• Work request: Use the entries below and reproduce exactly the lines from the one containing "Task: Click the Event Title heading" down to the one containing "Task: Click Estimated", both of them included.

+---+

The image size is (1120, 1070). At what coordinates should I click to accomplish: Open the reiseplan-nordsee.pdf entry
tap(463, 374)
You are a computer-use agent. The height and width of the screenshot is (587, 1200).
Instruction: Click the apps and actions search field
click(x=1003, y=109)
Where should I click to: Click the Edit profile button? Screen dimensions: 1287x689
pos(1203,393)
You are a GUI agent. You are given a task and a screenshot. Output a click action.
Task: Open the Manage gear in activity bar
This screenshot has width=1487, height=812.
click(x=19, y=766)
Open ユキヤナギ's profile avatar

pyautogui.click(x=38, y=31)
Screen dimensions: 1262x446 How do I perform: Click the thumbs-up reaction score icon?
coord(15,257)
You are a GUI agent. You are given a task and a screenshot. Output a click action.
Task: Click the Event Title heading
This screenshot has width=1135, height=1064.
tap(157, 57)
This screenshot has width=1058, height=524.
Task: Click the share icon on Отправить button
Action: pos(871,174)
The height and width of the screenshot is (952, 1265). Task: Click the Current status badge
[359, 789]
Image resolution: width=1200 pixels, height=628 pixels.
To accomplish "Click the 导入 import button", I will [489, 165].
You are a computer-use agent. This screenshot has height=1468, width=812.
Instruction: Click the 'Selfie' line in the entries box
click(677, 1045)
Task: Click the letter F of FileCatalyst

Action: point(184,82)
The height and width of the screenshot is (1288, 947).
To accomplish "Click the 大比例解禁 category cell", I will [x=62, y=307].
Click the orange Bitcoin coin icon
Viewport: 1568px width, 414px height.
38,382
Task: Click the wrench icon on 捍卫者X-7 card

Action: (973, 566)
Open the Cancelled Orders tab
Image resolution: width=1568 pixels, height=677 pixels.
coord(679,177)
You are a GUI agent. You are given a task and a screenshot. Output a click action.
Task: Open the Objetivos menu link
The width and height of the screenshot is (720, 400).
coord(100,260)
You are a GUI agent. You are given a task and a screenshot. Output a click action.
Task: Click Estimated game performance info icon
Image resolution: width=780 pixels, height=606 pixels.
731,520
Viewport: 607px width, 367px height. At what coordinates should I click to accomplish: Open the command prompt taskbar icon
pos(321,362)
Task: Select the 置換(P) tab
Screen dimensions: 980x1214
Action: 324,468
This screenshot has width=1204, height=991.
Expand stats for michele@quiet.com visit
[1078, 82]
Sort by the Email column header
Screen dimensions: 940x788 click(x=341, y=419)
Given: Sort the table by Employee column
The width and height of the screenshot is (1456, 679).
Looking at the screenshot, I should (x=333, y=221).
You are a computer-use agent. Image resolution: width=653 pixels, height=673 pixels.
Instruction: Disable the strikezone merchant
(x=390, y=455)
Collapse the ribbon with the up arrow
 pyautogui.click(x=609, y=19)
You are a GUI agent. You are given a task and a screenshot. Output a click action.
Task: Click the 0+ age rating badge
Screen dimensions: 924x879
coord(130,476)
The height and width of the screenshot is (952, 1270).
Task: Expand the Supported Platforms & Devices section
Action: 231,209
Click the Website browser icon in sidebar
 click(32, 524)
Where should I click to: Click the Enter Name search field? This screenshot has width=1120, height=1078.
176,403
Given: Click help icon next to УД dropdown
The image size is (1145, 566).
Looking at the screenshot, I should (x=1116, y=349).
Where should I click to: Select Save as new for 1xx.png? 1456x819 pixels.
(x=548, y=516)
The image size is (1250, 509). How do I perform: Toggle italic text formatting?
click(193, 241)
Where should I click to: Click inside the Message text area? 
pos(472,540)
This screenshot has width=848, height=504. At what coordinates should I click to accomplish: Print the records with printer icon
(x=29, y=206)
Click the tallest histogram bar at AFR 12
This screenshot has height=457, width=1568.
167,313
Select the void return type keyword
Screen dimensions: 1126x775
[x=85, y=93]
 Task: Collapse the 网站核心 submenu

+---+

• Answer to this exercise:
Task: Click the Event Title heading
This screenshot has width=1135, height=1064.
tap(157, 57)
This screenshot has width=1058, height=524.
Task: Click the share icon on Отправить button
Action: pos(871,174)
The height and width of the screenshot is (952, 1265). Task: Click the Current status badge
[359, 789]
Image resolution: width=1200 pixels, height=628 pixels.
To accomplish "Click the 导入 import button", I will [489, 165].
You are a computer-use agent. This screenshot has height=1468, width=812.
Instruction: Click the 'Selfie' line in the entries box
click(677, 1045)
Task: Click the letter F of FileCatalyst

Action: point(184,82)
The height and width of the screenshot is (1288, 947).
To accomplish "Click the 大比例解禁 category cell", I will [x=62, y=307].
Click the orange Bitcoin coin icon
Viewport: 1568px width, 414px height.
38,382
Task: Click the wrench icon on 捍卫者X-7 card

Action: (973, 566)
Open the Cancelled Orders tab
Image resolution: width=1568 pixels, height=677 pixels.
coord(679,177)
You are a GUI agent. You are given a task and a screenshot. Output a click action.
Task: Open the Objetivos menu link
The width and height of the screenshot is (720, 400).
coord(100,260)
You are a GUI agent. You are given a task and a screenshot. Output a click action.
Task: Click Estimated game performance info icon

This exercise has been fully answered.